- Source passage:
========

If the West fails what Francesca Albanese calls the Litmus Test of Palestine, several of the essential building blocks of the existing global order will fail with it, writes Alonso Gurmendi [photo credit: Getty Images]
After six long months, the International Criminal Court’s (ICC) Pre-Trial Chamber I issued arrest warrants against Israel’s Benjamin Netanyahu and Yoav Gallant and against Hamas’ Mohammed Deif.
While it would take too long to go into the details of each accusation, some of the Chamber’s conclusions are of particular interest in the context of a changing world.
Global South states like Palestine and South Africa are increasingly acting as effective international law enforcers against Western rule-breakers through the ICC and the International Court of Justice (ICJ).
In fact, there are important connections between the ICC’s analysis of the situation in Palestine and the ICJ’s, that clearly weaken the predominant and longstanding Western discourse of “impunity for me and accountability for you”, especially regarding Israel.

========

- Dataset:

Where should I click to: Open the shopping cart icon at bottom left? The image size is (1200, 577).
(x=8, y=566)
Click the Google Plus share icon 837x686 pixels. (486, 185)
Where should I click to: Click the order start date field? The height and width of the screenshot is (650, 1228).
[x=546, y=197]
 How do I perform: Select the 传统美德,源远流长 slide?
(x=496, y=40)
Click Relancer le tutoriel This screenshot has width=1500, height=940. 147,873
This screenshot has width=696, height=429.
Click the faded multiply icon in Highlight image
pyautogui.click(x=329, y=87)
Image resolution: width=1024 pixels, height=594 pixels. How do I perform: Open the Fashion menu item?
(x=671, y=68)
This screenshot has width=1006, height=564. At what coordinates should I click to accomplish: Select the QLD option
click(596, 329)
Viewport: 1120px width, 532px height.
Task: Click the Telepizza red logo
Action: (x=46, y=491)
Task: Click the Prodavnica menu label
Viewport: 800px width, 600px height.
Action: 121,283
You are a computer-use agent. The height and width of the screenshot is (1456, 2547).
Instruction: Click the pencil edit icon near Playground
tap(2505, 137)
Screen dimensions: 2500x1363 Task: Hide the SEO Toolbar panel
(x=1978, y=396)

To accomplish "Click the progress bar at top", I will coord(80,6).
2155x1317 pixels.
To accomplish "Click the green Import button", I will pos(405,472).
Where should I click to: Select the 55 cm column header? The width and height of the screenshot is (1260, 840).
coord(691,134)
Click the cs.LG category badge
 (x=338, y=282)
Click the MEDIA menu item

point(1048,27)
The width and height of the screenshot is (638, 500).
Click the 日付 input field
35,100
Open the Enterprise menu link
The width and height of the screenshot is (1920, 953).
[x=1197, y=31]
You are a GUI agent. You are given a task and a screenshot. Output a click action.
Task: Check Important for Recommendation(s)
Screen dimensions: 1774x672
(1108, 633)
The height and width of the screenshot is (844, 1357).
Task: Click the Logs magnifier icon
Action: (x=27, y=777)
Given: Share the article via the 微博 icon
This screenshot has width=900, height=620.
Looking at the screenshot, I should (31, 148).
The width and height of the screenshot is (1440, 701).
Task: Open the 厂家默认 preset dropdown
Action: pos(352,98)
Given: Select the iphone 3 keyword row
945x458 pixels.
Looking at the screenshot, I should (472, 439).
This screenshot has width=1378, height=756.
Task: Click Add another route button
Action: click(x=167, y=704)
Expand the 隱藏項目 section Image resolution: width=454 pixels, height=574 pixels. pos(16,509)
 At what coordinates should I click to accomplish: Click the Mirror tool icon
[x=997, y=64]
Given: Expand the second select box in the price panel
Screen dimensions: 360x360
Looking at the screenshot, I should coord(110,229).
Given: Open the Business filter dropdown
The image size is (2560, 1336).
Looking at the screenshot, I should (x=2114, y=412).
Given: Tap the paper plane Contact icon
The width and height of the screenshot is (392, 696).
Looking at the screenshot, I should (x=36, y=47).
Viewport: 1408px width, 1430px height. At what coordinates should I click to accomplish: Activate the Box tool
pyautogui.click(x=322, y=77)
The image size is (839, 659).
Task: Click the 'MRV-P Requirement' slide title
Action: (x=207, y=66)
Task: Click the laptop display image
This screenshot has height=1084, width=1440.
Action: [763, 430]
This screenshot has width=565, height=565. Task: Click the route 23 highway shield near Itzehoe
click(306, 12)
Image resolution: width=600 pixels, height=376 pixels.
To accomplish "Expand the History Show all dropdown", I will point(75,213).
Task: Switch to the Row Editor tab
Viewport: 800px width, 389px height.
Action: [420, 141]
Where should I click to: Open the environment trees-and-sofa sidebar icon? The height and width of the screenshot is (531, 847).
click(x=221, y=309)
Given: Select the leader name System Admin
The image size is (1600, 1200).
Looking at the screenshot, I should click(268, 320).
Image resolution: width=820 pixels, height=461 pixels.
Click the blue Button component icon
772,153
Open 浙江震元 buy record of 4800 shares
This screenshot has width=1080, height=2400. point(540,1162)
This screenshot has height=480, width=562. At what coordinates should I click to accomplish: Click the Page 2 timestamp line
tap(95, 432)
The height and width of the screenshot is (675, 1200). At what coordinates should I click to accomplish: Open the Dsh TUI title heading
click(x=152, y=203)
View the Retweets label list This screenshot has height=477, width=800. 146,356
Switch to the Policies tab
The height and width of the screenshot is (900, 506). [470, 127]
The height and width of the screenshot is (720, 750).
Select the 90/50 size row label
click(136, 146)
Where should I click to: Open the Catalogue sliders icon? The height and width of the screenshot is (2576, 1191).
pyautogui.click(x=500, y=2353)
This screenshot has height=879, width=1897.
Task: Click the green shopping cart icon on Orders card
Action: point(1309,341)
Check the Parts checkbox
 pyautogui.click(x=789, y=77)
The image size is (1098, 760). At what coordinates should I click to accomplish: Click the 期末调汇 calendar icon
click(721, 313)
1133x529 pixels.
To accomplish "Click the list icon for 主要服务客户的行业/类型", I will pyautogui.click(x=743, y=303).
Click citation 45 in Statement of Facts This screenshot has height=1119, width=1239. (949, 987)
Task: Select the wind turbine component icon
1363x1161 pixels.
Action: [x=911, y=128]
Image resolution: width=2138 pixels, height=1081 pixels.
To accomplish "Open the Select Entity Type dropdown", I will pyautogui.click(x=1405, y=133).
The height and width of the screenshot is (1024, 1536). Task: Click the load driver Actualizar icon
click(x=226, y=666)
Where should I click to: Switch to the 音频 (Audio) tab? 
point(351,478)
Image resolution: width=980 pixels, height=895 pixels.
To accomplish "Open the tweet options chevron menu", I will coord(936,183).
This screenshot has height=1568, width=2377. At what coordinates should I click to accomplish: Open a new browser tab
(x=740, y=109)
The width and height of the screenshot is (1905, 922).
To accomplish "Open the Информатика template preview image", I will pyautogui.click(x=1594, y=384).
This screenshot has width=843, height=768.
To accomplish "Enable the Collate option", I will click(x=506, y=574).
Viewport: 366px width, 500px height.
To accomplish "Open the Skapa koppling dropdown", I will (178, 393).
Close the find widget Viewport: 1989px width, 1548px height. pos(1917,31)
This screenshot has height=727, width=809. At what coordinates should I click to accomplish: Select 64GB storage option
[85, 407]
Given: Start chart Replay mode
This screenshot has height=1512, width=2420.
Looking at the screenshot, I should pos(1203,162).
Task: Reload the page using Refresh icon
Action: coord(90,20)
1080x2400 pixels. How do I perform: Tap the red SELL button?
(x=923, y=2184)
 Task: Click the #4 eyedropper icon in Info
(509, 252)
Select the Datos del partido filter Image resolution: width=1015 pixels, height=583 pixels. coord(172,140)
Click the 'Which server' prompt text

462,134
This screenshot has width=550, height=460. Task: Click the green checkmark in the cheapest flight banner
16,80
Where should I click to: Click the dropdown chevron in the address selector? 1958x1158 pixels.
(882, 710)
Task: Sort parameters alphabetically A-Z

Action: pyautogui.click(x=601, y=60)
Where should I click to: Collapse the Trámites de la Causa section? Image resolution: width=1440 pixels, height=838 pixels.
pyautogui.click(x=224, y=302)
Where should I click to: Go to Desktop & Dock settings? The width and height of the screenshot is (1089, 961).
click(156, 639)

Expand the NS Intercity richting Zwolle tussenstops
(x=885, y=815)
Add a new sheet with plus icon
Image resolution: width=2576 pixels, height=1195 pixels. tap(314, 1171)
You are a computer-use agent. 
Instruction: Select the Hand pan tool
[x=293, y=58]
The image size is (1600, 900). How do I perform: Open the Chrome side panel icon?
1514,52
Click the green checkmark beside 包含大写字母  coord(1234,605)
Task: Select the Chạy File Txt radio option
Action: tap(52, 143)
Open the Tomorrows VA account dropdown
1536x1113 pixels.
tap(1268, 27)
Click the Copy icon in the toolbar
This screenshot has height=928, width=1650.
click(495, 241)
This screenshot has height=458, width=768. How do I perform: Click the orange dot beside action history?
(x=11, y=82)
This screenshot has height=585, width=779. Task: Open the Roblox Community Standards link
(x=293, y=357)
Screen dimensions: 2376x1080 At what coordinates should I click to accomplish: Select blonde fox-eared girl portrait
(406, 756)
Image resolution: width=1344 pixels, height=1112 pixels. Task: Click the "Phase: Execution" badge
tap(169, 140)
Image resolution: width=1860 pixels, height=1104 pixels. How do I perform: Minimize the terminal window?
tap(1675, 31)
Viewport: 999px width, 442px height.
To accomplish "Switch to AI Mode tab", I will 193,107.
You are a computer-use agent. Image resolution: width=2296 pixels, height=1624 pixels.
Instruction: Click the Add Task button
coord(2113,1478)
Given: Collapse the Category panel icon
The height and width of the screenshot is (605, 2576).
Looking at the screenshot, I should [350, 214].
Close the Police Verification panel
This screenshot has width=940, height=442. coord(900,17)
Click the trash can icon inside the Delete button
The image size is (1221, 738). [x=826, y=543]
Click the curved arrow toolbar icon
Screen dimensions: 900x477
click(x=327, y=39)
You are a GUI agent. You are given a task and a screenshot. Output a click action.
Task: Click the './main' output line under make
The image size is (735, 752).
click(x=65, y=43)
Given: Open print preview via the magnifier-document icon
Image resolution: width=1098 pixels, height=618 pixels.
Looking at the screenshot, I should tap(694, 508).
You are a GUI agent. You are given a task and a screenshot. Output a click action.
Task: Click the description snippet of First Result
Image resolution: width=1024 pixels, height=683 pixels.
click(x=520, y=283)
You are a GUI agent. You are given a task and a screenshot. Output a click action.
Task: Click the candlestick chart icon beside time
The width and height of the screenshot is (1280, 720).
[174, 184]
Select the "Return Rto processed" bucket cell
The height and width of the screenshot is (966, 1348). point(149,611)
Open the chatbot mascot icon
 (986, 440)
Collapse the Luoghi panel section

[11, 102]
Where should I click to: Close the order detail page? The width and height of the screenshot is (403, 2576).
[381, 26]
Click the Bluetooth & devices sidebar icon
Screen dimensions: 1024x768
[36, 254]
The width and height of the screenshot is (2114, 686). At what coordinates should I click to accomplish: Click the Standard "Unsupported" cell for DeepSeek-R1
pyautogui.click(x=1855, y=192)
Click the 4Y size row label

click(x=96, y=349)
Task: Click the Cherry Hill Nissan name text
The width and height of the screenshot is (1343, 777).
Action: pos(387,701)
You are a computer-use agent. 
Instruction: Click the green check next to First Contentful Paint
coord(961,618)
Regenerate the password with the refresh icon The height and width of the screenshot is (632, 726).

========

- Actions to take:
A: Rewrite the ICC passage from "While it would" up to and including "a changing world.", replacing "particular" with "special".
B: According to the ICC passage, which chamber of the International Criminal Court issued the arrest warrants?
The items have no connection to the ICC passage.

- Worked answers:
A:
While it would take too long to go into the details of each accusation, some of the Chamber’s conclusions are of special interest in the context of a changing world.

B: Pre-Trial Chamber I